*** Opening of DATA IN THIS EXERCISE ***

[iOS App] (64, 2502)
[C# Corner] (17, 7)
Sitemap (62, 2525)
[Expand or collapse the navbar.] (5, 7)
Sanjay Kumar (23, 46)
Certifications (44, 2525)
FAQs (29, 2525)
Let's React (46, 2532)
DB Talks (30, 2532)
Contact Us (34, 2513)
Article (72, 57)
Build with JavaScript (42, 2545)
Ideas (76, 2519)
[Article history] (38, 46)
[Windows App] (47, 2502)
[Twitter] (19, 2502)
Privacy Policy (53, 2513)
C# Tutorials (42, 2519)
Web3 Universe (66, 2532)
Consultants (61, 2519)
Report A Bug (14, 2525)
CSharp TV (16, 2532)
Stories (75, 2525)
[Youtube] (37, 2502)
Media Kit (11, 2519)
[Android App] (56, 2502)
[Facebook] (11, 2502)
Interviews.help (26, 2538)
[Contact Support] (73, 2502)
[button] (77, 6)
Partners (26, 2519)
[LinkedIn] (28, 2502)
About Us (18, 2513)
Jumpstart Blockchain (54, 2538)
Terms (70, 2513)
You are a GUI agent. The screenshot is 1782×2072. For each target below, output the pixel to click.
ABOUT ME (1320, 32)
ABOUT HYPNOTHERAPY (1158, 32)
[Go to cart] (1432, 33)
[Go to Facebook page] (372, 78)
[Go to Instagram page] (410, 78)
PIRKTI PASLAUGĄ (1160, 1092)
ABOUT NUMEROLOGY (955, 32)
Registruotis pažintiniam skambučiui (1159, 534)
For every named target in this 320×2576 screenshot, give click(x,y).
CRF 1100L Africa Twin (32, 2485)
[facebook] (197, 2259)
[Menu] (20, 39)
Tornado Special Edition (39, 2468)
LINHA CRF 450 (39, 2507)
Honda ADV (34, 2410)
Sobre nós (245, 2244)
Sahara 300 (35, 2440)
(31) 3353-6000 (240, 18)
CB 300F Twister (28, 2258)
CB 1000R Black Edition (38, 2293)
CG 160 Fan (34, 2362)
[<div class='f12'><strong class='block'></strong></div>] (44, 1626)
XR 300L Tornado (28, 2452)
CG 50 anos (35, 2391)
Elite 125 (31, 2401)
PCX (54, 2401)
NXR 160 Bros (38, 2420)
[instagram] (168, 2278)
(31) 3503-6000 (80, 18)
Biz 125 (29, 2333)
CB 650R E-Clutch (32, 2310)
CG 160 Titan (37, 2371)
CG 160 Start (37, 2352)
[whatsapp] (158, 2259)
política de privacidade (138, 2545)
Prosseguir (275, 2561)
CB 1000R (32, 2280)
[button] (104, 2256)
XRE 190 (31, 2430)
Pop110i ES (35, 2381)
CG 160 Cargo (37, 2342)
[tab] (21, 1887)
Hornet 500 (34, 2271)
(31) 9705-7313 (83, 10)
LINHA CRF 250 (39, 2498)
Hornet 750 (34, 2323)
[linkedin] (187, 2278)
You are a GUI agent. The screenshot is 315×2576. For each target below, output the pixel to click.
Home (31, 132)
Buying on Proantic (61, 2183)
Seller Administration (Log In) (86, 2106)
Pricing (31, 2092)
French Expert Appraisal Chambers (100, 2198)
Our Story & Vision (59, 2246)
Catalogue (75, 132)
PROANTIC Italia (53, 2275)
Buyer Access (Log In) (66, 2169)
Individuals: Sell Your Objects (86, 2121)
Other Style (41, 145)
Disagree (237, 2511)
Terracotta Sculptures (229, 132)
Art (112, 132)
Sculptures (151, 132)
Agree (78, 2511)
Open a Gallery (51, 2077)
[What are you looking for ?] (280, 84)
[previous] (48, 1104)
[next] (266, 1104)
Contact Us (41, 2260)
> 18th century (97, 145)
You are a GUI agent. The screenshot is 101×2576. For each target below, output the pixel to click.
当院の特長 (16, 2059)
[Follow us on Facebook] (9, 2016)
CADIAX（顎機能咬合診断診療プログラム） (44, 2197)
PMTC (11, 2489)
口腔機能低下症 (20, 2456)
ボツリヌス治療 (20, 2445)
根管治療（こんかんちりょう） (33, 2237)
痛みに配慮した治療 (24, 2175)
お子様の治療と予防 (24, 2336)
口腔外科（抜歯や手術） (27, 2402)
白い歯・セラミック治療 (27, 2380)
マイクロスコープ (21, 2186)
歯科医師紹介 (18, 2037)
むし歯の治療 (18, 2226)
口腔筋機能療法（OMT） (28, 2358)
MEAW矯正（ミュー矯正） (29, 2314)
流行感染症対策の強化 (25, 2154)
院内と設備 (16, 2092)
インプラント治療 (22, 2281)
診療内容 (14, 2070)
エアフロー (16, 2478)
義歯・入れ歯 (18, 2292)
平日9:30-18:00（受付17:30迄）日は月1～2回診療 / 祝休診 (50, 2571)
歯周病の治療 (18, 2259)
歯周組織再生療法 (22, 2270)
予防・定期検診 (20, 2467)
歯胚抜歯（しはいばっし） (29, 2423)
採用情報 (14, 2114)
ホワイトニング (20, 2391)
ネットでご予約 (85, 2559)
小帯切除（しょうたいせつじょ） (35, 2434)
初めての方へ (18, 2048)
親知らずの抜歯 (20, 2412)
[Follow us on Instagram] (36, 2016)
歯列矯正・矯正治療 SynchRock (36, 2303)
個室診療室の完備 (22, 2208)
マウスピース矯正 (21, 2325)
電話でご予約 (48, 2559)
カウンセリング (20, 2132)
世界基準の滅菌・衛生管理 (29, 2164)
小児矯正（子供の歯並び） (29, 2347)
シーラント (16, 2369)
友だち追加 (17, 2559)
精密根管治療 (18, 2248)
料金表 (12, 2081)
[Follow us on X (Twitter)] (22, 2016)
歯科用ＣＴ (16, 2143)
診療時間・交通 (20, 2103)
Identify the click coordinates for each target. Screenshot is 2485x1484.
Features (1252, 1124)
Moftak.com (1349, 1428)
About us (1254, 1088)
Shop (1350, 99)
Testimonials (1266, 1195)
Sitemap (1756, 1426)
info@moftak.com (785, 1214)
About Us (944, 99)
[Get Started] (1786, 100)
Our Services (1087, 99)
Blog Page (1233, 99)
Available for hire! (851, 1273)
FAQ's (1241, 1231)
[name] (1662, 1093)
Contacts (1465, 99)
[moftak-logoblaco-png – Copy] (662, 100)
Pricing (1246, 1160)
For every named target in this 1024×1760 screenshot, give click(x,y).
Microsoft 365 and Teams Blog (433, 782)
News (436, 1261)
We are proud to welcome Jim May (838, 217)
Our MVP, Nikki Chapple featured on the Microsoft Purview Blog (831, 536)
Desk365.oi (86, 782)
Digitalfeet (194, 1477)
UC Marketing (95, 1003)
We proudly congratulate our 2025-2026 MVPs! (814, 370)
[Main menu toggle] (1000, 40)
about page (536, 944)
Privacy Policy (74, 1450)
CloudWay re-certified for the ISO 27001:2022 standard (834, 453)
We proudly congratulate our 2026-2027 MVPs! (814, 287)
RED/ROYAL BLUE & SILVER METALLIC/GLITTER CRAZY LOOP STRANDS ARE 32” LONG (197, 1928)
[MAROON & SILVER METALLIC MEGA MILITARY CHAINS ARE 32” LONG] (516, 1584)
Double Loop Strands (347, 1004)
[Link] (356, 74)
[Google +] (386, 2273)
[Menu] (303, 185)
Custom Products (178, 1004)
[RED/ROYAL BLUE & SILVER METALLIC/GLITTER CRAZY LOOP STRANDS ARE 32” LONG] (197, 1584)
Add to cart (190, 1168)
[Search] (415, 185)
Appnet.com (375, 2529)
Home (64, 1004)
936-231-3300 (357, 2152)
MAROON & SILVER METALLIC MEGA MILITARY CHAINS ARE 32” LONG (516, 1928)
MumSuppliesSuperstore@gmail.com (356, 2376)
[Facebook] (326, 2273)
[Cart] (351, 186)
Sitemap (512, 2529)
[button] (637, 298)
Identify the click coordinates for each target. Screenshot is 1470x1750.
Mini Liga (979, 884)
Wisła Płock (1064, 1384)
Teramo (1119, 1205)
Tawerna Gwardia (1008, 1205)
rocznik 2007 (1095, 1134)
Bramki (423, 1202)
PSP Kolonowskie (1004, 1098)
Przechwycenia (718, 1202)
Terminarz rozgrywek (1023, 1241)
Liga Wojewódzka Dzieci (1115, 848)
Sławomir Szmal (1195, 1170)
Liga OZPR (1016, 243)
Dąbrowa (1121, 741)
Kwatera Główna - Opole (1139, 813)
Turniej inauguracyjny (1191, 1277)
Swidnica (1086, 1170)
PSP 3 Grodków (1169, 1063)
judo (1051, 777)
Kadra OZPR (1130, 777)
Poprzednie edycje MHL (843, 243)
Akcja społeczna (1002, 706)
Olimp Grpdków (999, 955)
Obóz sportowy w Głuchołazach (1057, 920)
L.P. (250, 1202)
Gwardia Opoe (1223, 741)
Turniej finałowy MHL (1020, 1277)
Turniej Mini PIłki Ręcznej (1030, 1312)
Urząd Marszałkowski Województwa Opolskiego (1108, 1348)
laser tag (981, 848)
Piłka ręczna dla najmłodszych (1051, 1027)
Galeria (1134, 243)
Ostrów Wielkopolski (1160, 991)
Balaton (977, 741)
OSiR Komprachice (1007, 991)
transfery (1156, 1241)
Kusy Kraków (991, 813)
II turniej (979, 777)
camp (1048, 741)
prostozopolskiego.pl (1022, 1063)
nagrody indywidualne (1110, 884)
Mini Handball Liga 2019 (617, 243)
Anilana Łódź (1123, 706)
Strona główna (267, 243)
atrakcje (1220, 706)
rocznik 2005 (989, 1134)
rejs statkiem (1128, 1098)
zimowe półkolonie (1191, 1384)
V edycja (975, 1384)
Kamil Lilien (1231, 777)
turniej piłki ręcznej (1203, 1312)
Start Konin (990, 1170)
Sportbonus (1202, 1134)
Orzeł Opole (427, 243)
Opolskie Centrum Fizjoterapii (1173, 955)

*** Close of DATA IN THIS EXERCISE ***

* [TASK TO COMPLETE]:
Could you set down, exactly as written, the lines above between the one holding "MEAW矯正（ミュー矯正） (29, 2314)" and the one holding "Blog Page (1233, 99)", inclusive, and nothing more?

* [WRITTEN SOLUTION]:
MEAW矯正（ミュー矯正） (29, 2314)
流行感染症対策の強化 (25, 2154)
院内と設備 (16, 2092)
インプラント治療 (22, 2281)
診療内容 (14, 2070)
エアフロー (16, 2478)
義歯・入れ歯 (18, 2292)
平日9:30-18:00（受付17:30迄）日は月1～2回診療 / 祝休診 (50, 2571)
歯周病の治療 (18, 2259)
歯周組織再生療法 (22, 2270)
予防・定期検診 (20, 2467)
歯胚抜歯（しはいばっし） (29, 2423)
採用情報 (14, 2114)
ホワイトニング (20, 2391)
ネットでご予約 (85, 2559)
小帯切除（しょうたいせつじょ） (35, 2434)
初めての方へ (18, 2048)
親知らずの抜歯 (20, 2412)
[Follow us on Instagram] (36, 2016)
歯列矯正・矯正治療 SynchRock (36, 2303)
個室診療室の完備 (22, 2208)
マウスピース矯正 (21, 2325)
電話でご予約 (48, 2559)
カウンセリング (20, 2132)
世界基準の滅菌・衛生管理 (29, 2164)
小児矯正（子供の歯並び） (29, 2347)
シーラント (16, 2369)
友だち追加 (17, 2559)
精密根管治療 (18, 2248)
料金表 (12, 2081)
[Follow us on X (Twitter)] (22, 2016)
歯科用ＣＴ (16, 2143)
診療時間・交通 (20, 2103)
Identify the click coordinates for each target. Screenshot is 2485x1484.
Features (1252, 1124)
Moftak.com (1349, 1428)
About us (1254, 1088)
Shop (1350, 99)
Testimonials (1266, 1195)
Sitemap (1756, 1426)
info@moftak.com (785, 1214)
About Us (944, 99)
[Get Started] (1786, 100)
Our Services (1087, 99)
Blog Page (1233, 99)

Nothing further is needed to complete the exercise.